Het programma installeert een IFilter, dat door de Windows Indexing Service, Windows Desktop Search, SharePoint, MS SQL Server en MS Search Server wordt gebruikt. Het geeft deze applicaties de mogelijkheid om een PDF document te lezen. Stevens onderzocht de Windows Indexing Service en Windows Desktop Search en ontdekte dat die PDF bestanden indexeren, en dus de inhoud lezen. Zijn proof-of-concept exploit veroorzaakte in beide programma's een fout.

Niet dramatisch
Volgens de Belgische onderzoeker is de situatie niet dramatisch, aangezien de Windows Indexing Service normaal is uitgeschakeld. Windows Desktop Search beperkt de schade door te indexeren met een gebruikers account met beperkte rechten (local service). Op de redactie van Security.nl staat de Indexing Service echter standaard op Windows machines ingeschakeld.

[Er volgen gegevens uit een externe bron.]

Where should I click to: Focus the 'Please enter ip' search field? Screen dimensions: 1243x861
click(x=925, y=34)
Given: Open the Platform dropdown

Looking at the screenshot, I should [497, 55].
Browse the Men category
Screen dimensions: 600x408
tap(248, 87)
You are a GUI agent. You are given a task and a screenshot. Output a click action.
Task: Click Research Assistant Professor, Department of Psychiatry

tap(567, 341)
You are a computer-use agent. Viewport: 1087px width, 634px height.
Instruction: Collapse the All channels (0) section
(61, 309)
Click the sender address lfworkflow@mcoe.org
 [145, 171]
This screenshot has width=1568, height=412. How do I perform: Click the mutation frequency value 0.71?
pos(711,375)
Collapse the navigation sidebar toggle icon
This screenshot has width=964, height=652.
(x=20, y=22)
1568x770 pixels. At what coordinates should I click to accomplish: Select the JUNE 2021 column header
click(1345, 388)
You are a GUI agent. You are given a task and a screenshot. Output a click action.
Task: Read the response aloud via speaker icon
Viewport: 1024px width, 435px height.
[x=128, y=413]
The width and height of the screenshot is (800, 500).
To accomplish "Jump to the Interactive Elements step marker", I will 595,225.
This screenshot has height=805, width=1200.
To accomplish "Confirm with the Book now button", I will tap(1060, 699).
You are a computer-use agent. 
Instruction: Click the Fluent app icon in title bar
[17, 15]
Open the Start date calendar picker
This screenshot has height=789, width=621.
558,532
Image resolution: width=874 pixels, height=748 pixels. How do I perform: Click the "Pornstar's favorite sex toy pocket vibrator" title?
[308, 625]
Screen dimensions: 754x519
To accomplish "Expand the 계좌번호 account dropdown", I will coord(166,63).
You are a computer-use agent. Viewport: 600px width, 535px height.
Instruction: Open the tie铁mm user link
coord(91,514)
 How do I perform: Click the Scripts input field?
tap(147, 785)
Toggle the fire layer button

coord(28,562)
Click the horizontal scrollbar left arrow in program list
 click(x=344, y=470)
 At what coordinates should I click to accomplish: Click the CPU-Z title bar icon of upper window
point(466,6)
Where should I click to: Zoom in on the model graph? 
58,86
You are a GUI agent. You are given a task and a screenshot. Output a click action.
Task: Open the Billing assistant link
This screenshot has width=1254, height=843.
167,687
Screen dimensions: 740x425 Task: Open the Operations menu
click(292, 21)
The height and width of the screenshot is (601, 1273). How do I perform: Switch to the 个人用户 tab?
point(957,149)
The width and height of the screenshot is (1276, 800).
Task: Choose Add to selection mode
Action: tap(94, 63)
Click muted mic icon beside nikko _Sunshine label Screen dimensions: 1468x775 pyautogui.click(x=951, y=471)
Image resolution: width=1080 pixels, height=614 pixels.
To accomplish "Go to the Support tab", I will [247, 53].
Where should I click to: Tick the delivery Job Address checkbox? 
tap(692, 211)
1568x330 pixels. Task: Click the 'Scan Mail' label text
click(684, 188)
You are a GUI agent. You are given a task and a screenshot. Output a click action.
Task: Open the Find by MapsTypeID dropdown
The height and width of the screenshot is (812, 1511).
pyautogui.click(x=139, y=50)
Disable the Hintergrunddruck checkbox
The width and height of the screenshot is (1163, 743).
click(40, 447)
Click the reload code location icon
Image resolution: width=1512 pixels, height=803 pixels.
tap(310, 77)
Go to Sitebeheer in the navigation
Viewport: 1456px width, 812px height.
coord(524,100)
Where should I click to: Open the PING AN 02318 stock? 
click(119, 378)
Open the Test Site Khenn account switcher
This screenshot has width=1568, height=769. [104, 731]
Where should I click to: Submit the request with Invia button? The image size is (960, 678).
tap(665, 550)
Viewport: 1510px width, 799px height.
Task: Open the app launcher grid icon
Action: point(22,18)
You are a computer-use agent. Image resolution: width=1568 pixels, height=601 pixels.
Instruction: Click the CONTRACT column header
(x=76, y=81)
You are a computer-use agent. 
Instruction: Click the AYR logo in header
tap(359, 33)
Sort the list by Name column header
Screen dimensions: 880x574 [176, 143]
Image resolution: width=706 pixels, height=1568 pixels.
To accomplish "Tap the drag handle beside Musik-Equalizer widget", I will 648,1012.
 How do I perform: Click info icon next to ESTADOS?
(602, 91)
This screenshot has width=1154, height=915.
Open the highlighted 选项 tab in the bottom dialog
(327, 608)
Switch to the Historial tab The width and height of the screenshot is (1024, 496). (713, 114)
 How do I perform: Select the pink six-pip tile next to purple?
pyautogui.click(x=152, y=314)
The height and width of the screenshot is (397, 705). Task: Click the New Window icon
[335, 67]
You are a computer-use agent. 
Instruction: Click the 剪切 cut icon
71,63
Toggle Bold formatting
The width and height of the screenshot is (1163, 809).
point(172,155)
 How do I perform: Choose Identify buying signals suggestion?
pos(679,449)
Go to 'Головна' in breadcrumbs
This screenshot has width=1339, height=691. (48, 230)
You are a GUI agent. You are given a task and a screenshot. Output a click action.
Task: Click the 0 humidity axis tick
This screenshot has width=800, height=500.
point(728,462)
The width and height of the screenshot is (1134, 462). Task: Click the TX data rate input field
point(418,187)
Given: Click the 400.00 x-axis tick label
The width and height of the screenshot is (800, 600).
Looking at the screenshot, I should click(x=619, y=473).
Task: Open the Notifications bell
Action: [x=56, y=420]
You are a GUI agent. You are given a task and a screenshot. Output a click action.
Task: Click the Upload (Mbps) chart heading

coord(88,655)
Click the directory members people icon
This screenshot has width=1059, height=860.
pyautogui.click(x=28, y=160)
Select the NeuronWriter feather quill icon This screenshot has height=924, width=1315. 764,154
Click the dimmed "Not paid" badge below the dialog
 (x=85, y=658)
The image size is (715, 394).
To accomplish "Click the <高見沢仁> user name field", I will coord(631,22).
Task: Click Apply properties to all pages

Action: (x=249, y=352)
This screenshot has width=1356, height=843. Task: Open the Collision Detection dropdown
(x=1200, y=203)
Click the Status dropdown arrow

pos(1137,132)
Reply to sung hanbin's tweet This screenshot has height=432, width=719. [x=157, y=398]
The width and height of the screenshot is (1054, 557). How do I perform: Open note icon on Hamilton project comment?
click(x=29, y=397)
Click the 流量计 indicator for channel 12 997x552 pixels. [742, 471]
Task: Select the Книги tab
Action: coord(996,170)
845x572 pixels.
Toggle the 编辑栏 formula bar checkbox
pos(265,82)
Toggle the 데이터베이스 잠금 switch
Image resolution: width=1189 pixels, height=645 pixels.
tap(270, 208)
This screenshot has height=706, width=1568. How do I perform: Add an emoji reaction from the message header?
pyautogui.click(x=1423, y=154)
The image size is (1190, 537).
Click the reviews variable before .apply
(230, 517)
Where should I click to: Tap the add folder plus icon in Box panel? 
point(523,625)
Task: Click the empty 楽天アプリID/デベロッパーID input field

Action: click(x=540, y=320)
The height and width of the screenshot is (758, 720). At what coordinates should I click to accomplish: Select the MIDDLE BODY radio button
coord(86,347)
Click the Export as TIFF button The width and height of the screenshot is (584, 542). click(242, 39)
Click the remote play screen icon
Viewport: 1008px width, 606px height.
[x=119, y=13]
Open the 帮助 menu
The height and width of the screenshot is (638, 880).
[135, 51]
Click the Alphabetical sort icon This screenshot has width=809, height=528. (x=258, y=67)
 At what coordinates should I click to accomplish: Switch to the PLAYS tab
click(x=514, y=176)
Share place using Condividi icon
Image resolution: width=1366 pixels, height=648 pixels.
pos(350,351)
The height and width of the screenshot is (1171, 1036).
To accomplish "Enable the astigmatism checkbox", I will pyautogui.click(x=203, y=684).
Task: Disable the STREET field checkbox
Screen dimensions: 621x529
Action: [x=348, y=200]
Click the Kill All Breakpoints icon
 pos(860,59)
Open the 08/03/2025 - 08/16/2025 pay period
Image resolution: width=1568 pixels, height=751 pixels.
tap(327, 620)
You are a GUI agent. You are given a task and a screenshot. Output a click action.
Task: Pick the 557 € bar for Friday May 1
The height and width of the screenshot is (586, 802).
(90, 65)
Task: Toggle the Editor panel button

"Het belangrijkste om voor ogen te houden is dat door een bijzondere samenloop van omstandigheden de mogelijkheid bestaat dat een PDF bestand een machine zonder tussenkomst van een gebruiker besmet. Als systeembeheerders oordelen dat hun machine inderdaad een risico loopt en dat de gevolgen van dit risico te ernstig zijn, dan kunnen ze IFilter uitschakelen, maar dan schakelen ze natuurlijk ook PDF indexering uit", zo laat Stevens aan Security.nl weten.